## Record set
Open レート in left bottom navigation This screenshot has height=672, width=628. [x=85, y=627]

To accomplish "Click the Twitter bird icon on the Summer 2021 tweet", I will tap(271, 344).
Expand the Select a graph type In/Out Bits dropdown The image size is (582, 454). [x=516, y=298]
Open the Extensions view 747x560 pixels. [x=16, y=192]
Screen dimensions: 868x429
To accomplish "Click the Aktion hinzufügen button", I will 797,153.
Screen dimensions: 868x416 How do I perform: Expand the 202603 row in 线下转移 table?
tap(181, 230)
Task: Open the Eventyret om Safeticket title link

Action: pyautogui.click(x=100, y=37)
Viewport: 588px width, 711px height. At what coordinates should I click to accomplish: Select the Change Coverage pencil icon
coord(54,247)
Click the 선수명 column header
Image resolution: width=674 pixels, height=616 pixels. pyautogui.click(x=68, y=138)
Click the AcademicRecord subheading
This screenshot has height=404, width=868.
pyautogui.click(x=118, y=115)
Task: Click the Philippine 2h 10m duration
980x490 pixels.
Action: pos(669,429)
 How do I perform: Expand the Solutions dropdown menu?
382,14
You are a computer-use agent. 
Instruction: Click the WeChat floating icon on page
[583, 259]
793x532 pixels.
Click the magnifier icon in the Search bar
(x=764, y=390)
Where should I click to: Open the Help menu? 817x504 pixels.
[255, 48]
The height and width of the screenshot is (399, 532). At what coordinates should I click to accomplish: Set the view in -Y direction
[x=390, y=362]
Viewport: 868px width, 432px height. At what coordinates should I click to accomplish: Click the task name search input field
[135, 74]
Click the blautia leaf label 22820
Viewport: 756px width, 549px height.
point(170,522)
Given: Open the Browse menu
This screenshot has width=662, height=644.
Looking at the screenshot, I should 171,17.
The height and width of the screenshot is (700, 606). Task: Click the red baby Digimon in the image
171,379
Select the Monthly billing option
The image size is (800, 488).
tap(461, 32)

## Exercise brief
Reproduce every line from the listing above that holds the word "will".

## Result
To accomplish "Click the Twitter bird icon on the Summer 2021 tweet", I will tap(271, 344).
To accomplish "Click the Aktion hinzufügen button", I will 797,153.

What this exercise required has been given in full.